Academic hopes to see young people interested in Patuá

Alan Baxter

The University of Saint Joseph’s (USJ) Dean of the Faculty of Humanities and Associate Professor Alan Baxter will be lecturing for the first Macau Creole Portuguese (Patuá) course opened to the public.
In response to a question about the course, which will start on February 22, Baxter told the Times that he is hoping to see more young people involved and interested in Patuá. “I would
like to see some young people interested in the language. That would be fantastic!” he said.

According to information from Baxter, the course is to be run under the University’s Lifelong Education Program, which currently has approximately 12 enrolled students from various age groups, a number which the academic finds “quite interesting” due to the limited time given to promoting the course, especially as it was during the Chinese New Year season.

Baxter clarified the misconception that the course was a Patuá language-learning course, explaining: “It’s a course about Patuá, but it’s not so much to teach Patuá – although of course, this will happen as a byproduct for certain individuals.”

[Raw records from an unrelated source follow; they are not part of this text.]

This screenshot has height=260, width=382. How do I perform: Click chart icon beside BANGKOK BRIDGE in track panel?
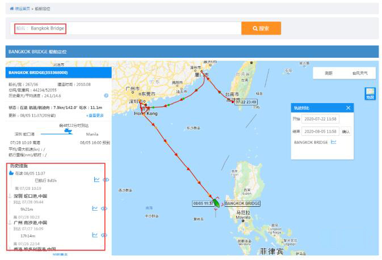334,142
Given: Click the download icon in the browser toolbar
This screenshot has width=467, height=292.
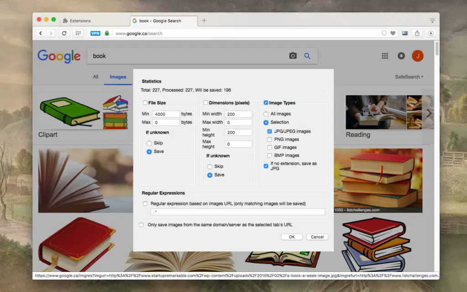Looking at the screenshot, I should click(x=431, y=33).
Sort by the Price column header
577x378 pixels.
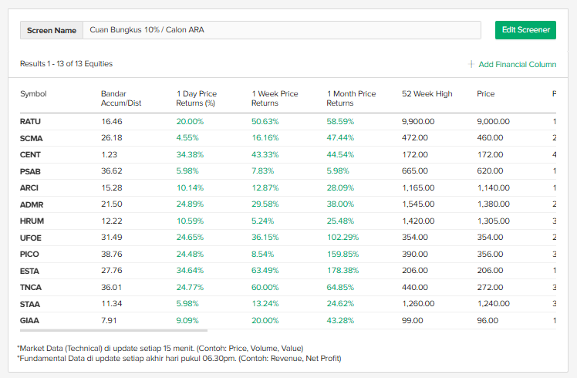coord(485,94)
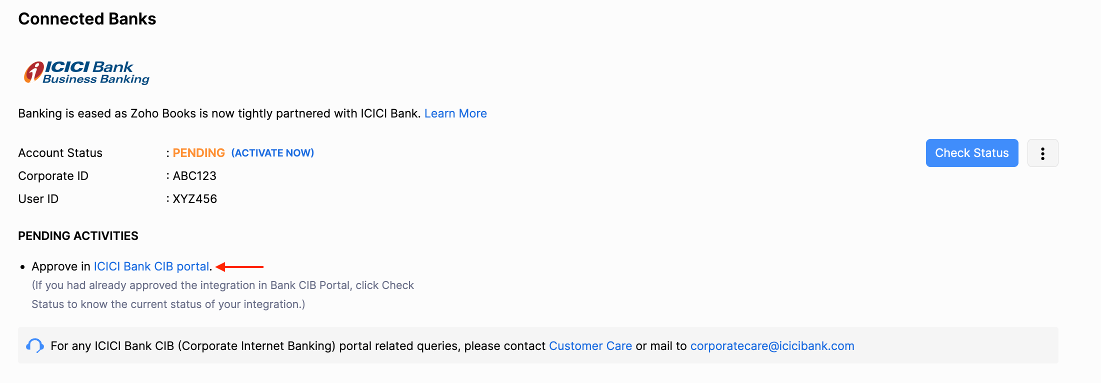1101x383 pixels.
Task: Click the Corporate ID label
Action: pyautogui.click(x=53, y=176)
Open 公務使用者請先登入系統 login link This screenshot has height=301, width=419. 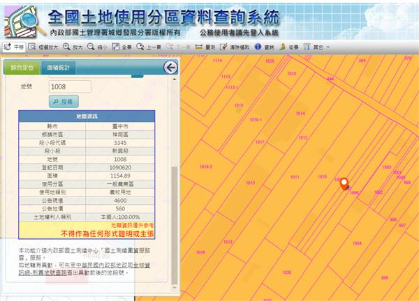click(x=239, y=33)
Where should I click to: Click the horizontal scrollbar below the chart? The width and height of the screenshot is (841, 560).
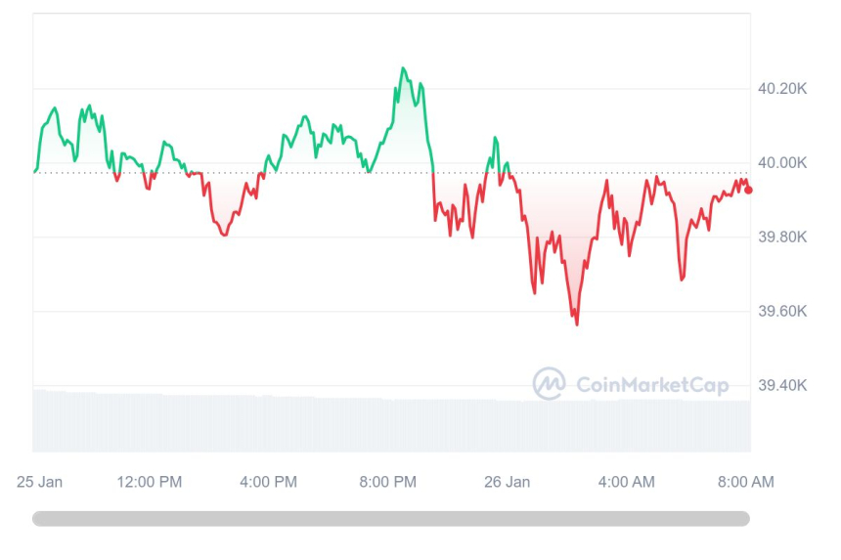(x=391, y=519)
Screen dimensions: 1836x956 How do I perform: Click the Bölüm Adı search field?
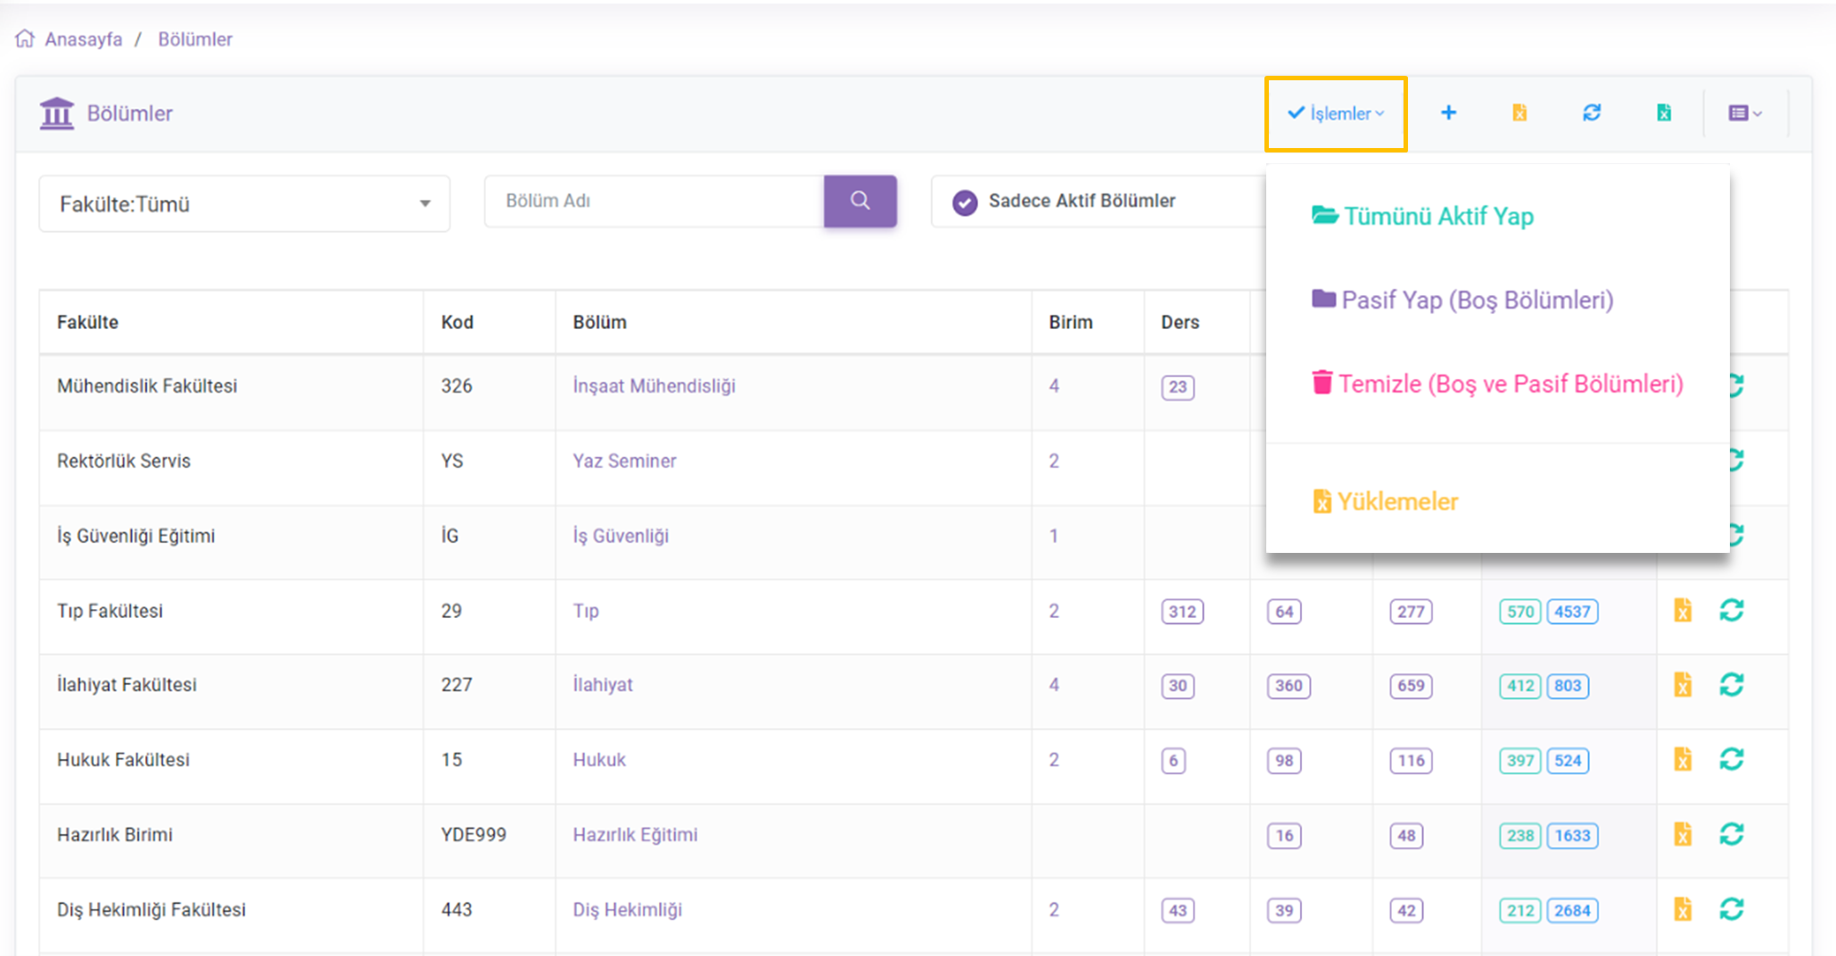655,202
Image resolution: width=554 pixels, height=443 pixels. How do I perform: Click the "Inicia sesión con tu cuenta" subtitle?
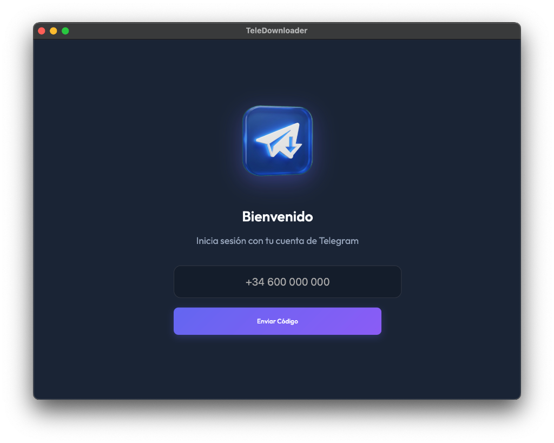[x=249, y=241]
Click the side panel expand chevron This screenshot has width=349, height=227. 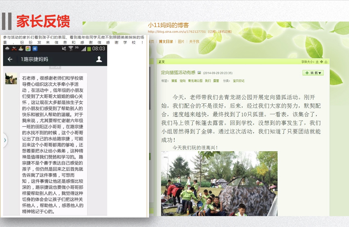tap(5, 140)
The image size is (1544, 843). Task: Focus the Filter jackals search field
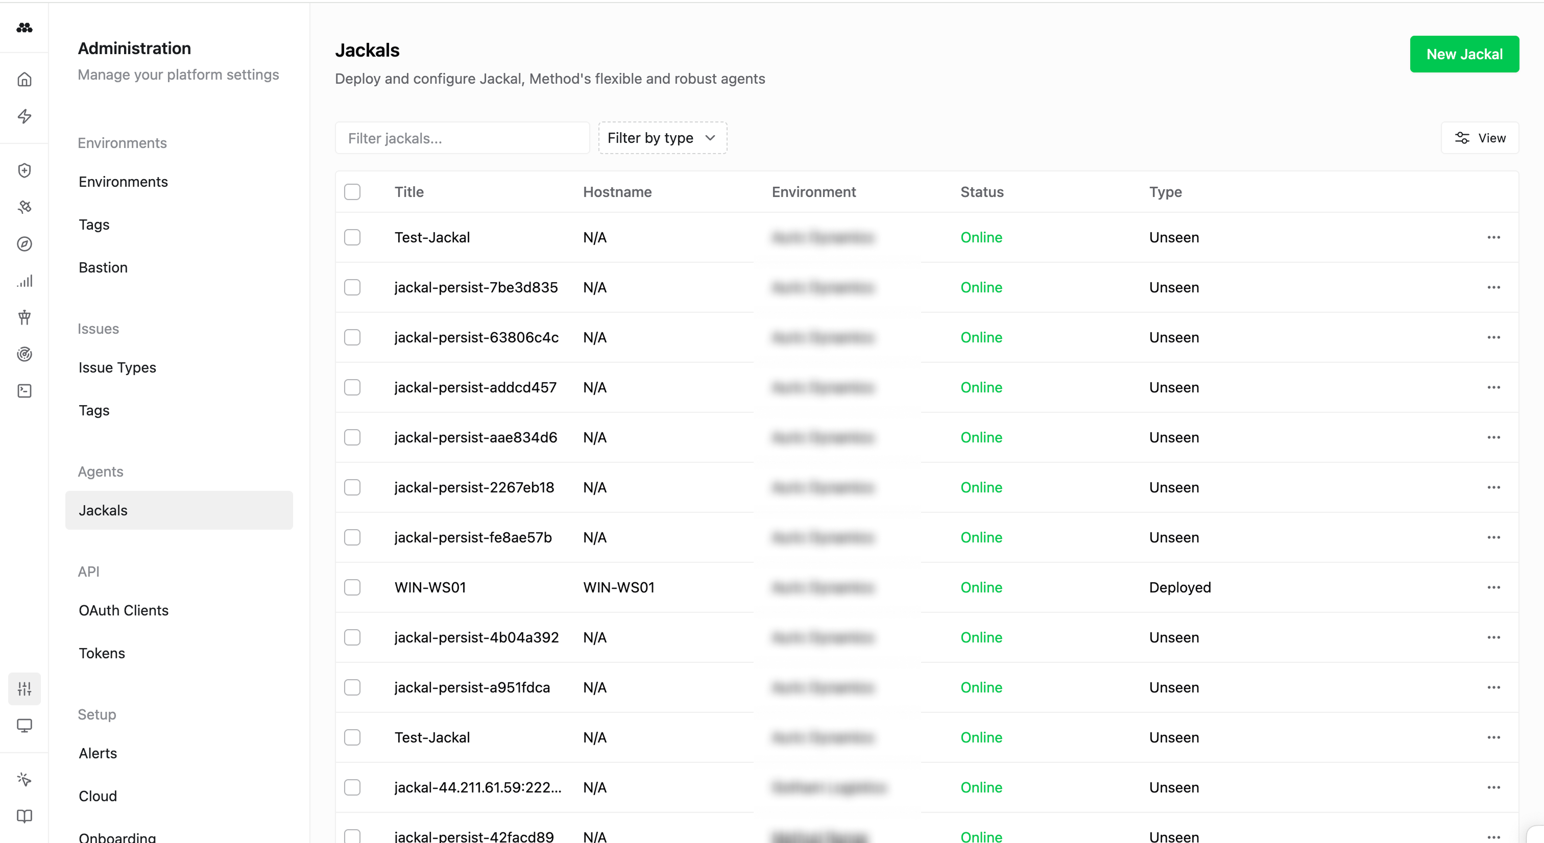[462, 138]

“The idea of putting the course together was actually a good opportunity of a way to have actual people from the Macanese community involved, participating and contributing with whatever they know according to the experience or contact they’ve had. At the same time, it gives the opportunity for those interested in the question of the language to participate,” the professor said. He anticipates that people will receive from the course “a deeper knowledge of the social-linguistic aspects of Patuá in the past, its development and bits and pieces of its grammar and its vocabulary.”

He added that the course “may lead people actually to want to do more and I think that’s a fundamental issue. I would like to see continuity.”

Expanding on the idea of continuity, Baxter highlighted the need to have people that “want to do more” as he thinks that “learning more than the language is important to strengthen its position as a part of Macau’s social-cultural heritage.”

The lecturer acknowledged that he does not have much information on the background of enrolled students, but he did remark on the need to appeal to younger individuals as, “we have seen through other forms that more and more younger people are getting interested in Patuá and I also feel that there is more interest in the language.”